US drilling activity resumes its downward spiral

April 5, 2002
US drilling activity declined this week, wiping out last week's gain that was the first after 9 weeks of straight losses, officials of Baker Hughes Inc., Houston, reported Friday. There were 738 rotary rigs drilling in the US and its waters this week, 23 fewer than last week and down from 1,200 a year ago.

By the OGJ editors

HOUSTON, Apr. 5 -- US drilling activity declined this week, wiping out last week's gain that was the first after 9 weeks of straight losses, officials of Baker Hughes Inc., Houston, reported Friday.

There were 738 rotary rigs drilling in the US and its waters this week, 23 fewer than last week when there was a gain of 11 units.
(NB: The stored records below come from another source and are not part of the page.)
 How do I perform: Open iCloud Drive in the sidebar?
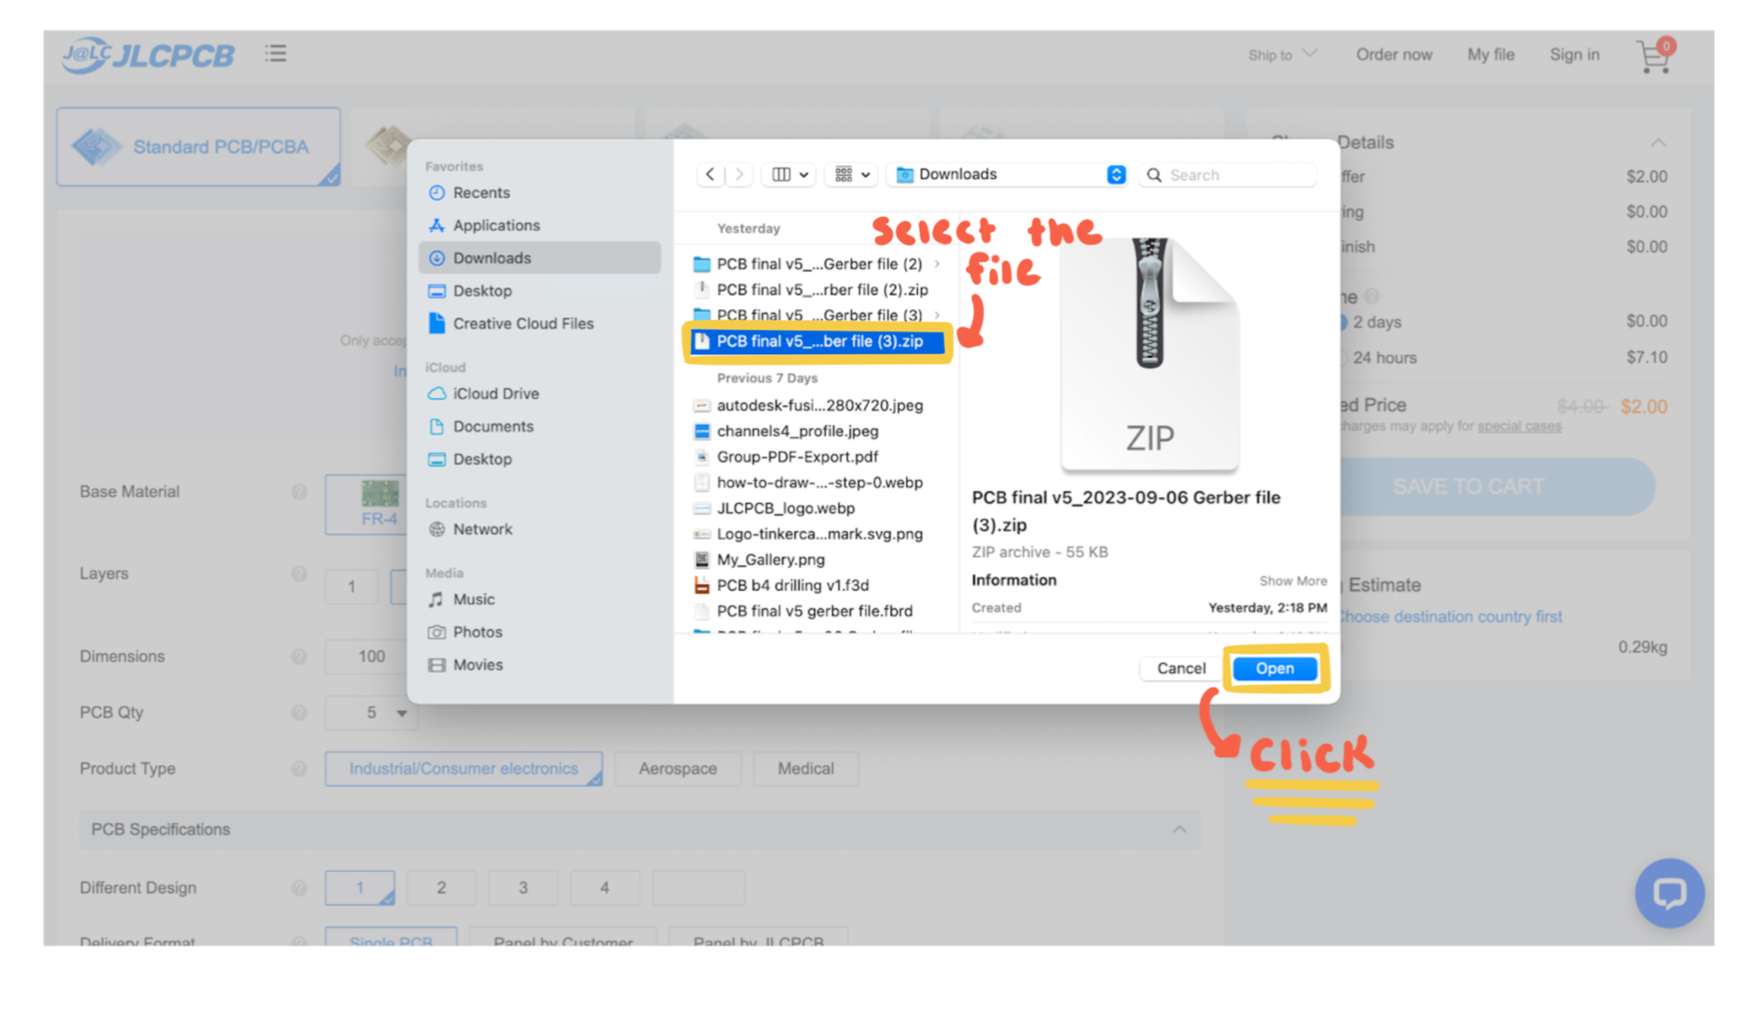(495, 393)
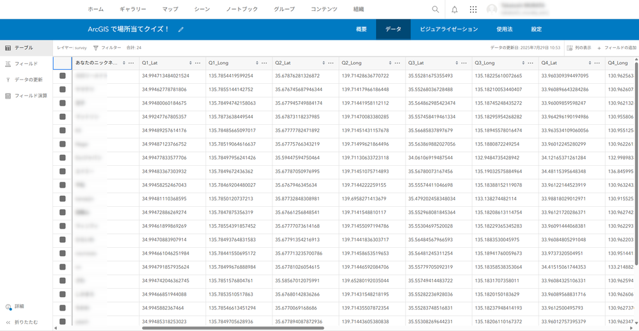The width and height of the screenshot is (639, 331).
Task: Open Q1_Lat column options menu
Action: click(198, 63)
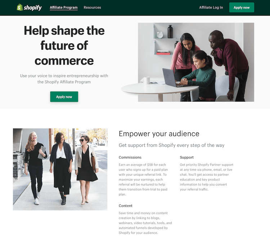
Task: Click the hero headline Help shape the future
Action: coord(64,45)
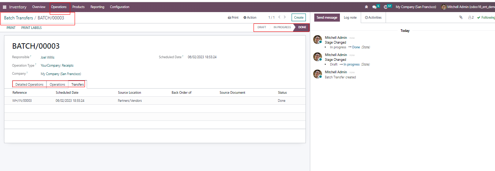This screenshot has height=171, width=495.
Task: Open the Print dropdown menu
Action: coord(233,17)
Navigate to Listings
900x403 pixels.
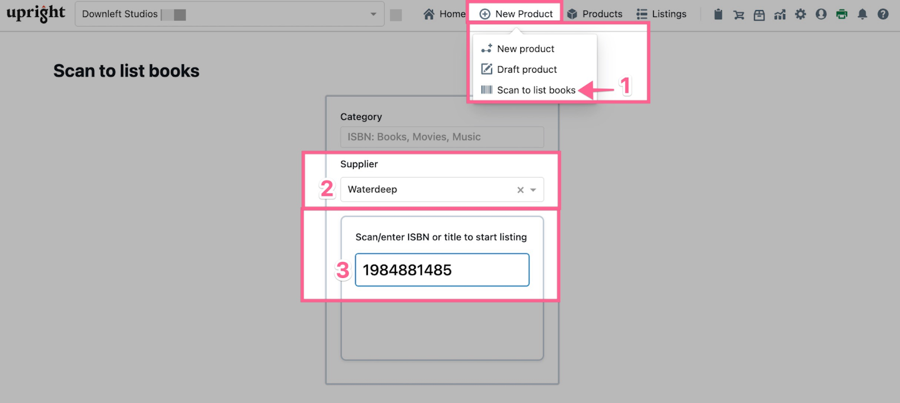click(x=662, y=14)
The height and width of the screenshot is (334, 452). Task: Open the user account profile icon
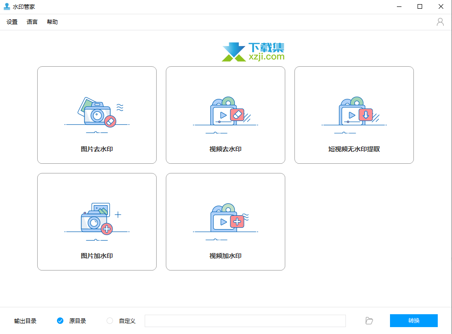tap(440, 22)
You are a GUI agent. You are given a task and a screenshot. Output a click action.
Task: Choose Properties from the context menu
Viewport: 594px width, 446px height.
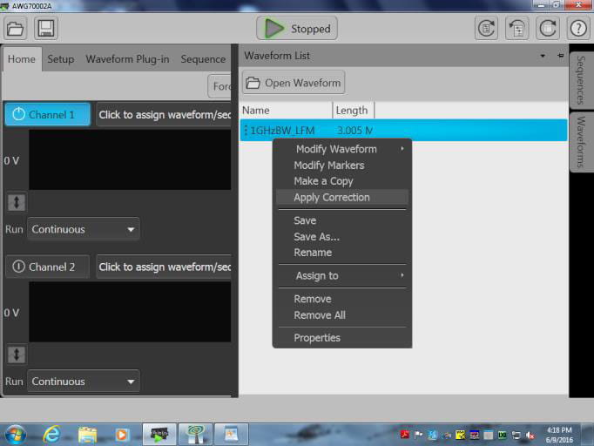pyautogui.click(x=317, y=338)
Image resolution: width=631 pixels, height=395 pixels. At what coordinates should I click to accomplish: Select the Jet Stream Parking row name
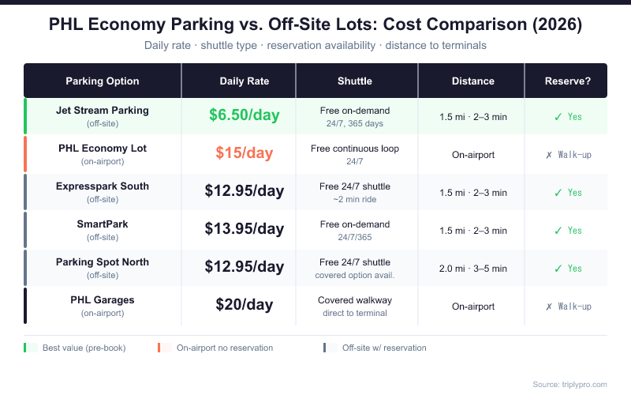click(x=103, y=111)
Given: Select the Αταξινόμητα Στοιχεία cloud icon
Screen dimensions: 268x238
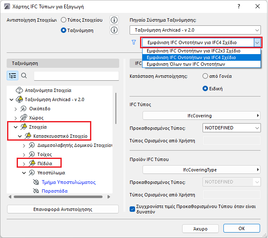Looking at the screenshot, I should pyautogui.click(x=19, y=90).
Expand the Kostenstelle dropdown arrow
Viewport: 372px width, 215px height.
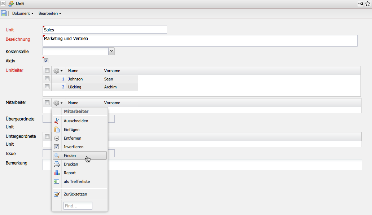click(111, 51)
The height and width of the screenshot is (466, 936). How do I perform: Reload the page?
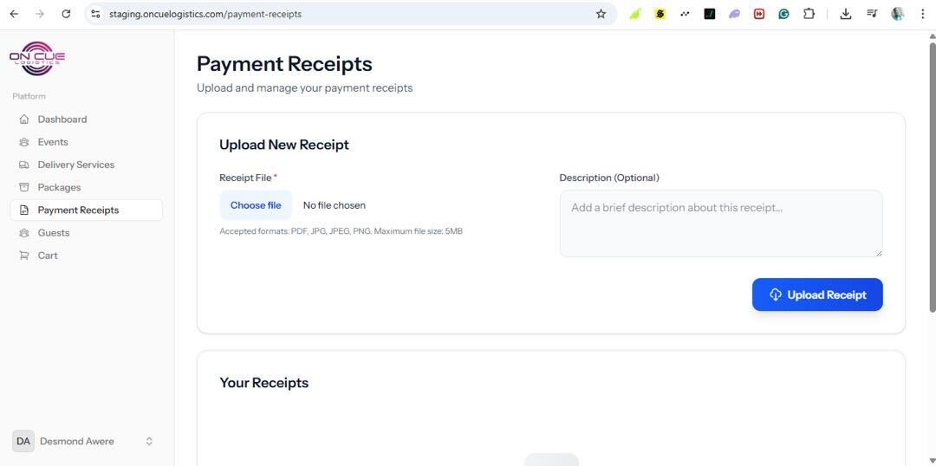pos(66,14)
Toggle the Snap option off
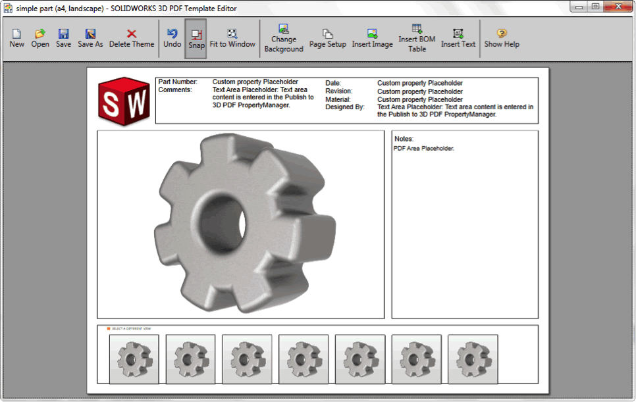Image resolution: width=636 pixels, height=402 pixels. (x=196, y=39)
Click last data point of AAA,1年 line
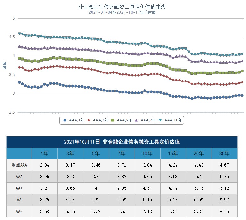246x220 pixels. coord(242,95)
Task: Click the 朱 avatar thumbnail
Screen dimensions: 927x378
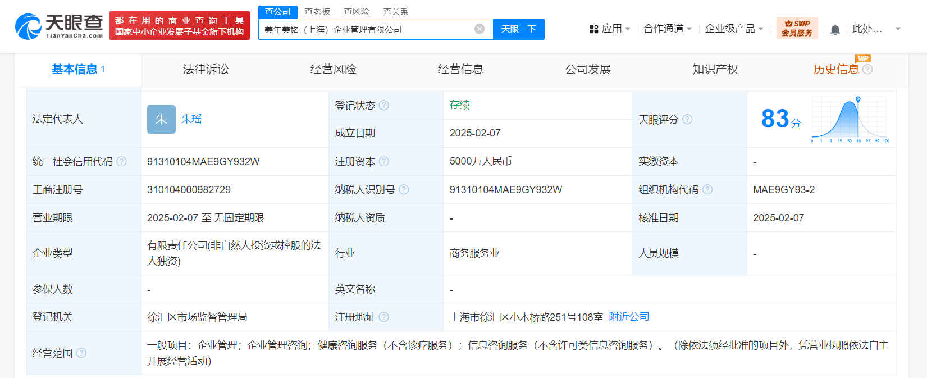Action: point(161,119)
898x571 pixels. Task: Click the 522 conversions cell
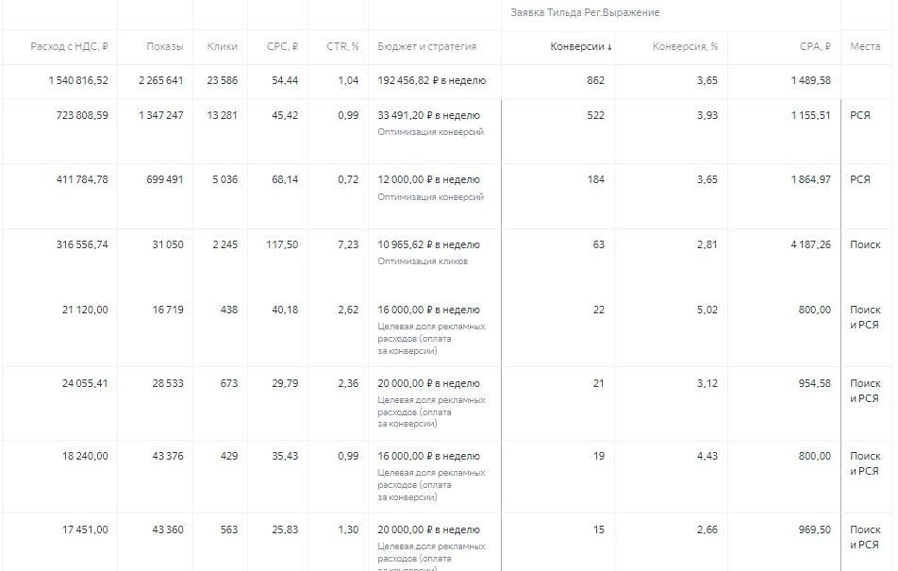tap(595, 115)
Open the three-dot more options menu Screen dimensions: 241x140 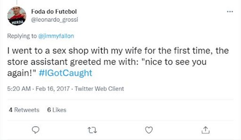click(230, 12)
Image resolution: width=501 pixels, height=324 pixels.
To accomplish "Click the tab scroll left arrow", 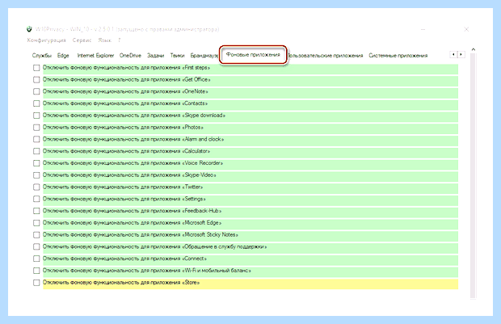I will click(x=453, y=54).
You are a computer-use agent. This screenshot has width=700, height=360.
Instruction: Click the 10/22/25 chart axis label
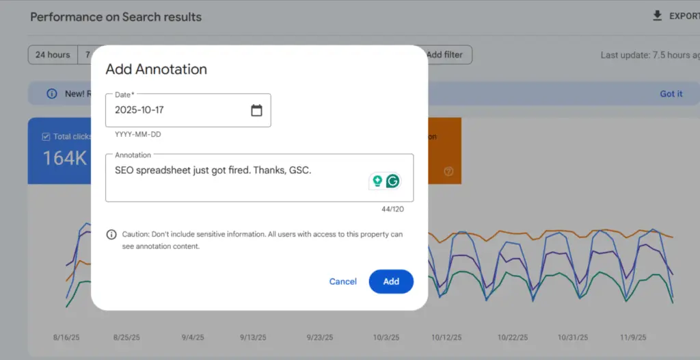pyautogui.click(x=513, y=337)
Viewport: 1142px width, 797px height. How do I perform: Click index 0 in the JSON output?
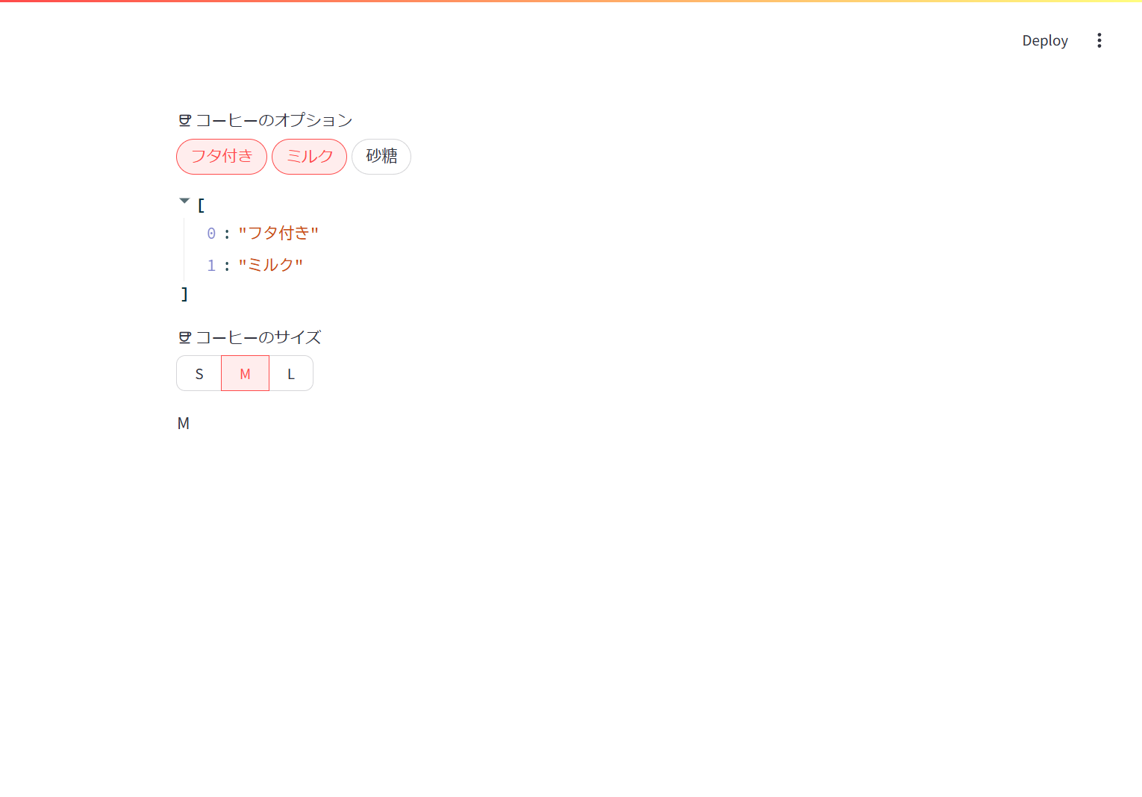point(210,233)
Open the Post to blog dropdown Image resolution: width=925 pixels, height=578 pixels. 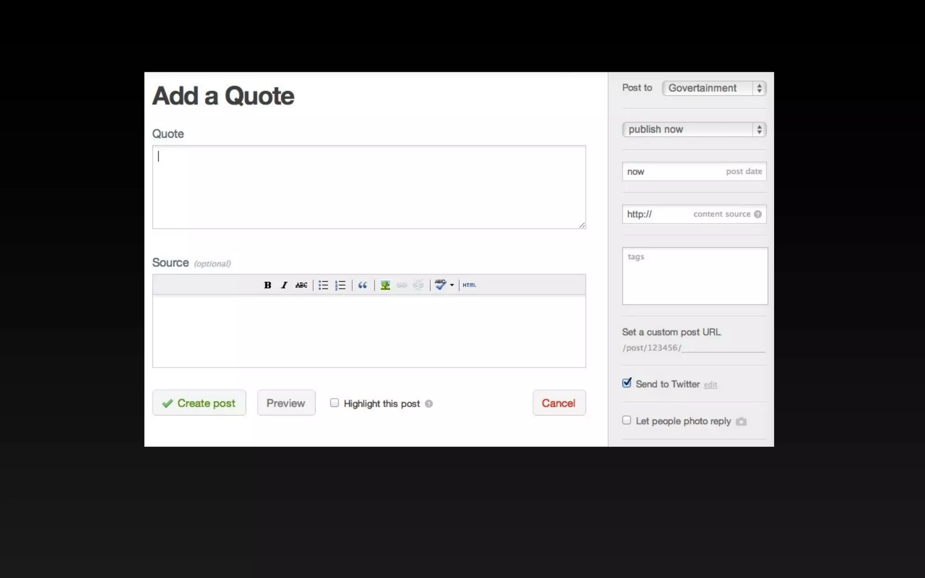tap(714, 88)
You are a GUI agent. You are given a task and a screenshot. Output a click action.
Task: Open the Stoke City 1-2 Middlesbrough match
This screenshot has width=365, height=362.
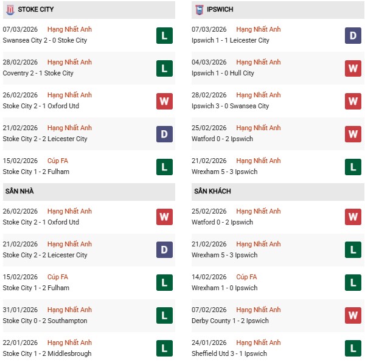[x=47, y=353]
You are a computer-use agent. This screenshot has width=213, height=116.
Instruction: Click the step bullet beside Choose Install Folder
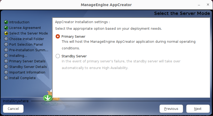[x=6, y=39]

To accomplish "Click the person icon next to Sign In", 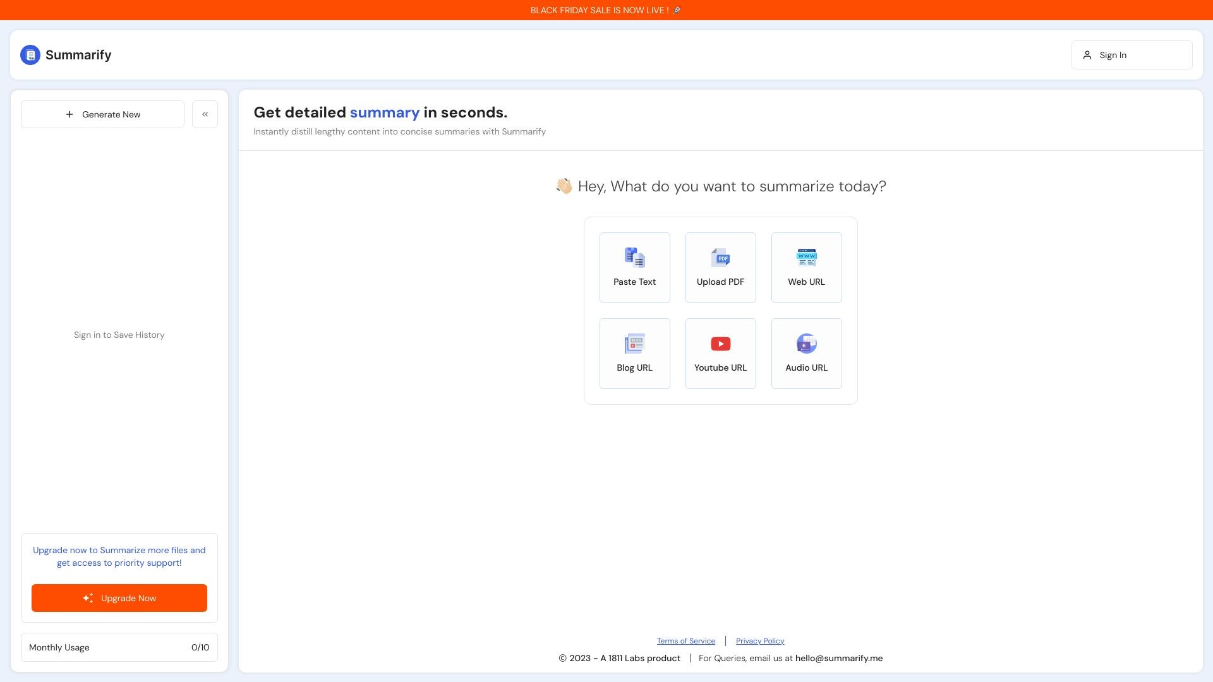I will pyautogui.click(x=1087, y=55).
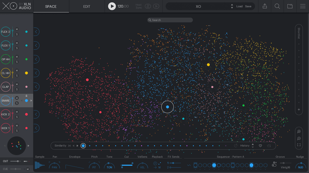Screen dimensions: 309x173
Task: Switch to the EDIT tab
Action: 87,6
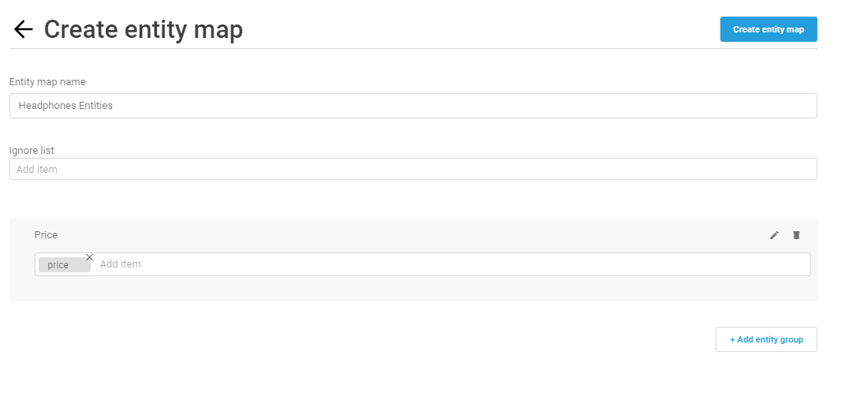845x393 pixels.
Task: Click the blue Create entity map button
Action: point(768,29)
A year ago at this time, the US rig count was at 1,200 and still climbing.

This week's losses were in the usual areas—land and natural gas drilling. There were 613 land rigs working in the US this week, 21 less than last week. The number of units drilling inland waters was up 2 to 15. But the number of rigs drilling in the US offshore sector was down 4 to 110. That included 107 working rigs in the Gulf of Mexico, down 2 from last week.

ODS-Petrodata Group, Houston, reported that the number of mobile offshore rigs available for work in the gulf decreased by 2 to 198 this week, while the number under contract increased by 1 to 122. That boosted the rig utilization rate in those waters by 1.6 points to 61.6%.

The total number of US rotary rigs drilling for natural gas was down by 18 to 591 this week. There were 145 rigs drilling for oil, a decrease of 5. Another 2 active rigs were unclassified.

The number of rigs involved in directional drilling was unchanged at 224, but horizontal drilling was down 2 rigs to 56.

New Mexico led the US decline, down 7 rigs to 30. Texas was a close second, down 5 rigs to 296. Rig counts in Oklahoma and California declined by 3 each to 77 and 20, respectively. Alaska was down 2 to 13, while Wyoming's rig count was unchanged at 35.

There were 178 rotary rigs working in Canada this week, down 73 from the previous week and far less than the 273 that were drilling during that same period in 2001.

ODS-Petrodata said the worldwide number of mobile offshore rigs under contract declined for the third consecutive week, down 4 to 517 out of a total fleet of 655. That dropped the fleet utilization rate to 78.9%. Activity in European waters was down 1 rig to 92 under contract out of 102 available, for 90.2% utilization.

Baker Hughes reported the international rotary rig count for March was up 18 units to 734. Gains included Europe, up 9 to 93; the Middle East, up 7 to 199; and Africa, up 6 to 60. Rig counts in Latin America and Asia Pacific were down 2 each to 221 and 161, respectively.

The company also reported 972 workover rigs active in the US during March, down from 975 in February and 1,193 a year ago. Canada had 324 active workover rigs in March, down from 354 in February and 413 last year.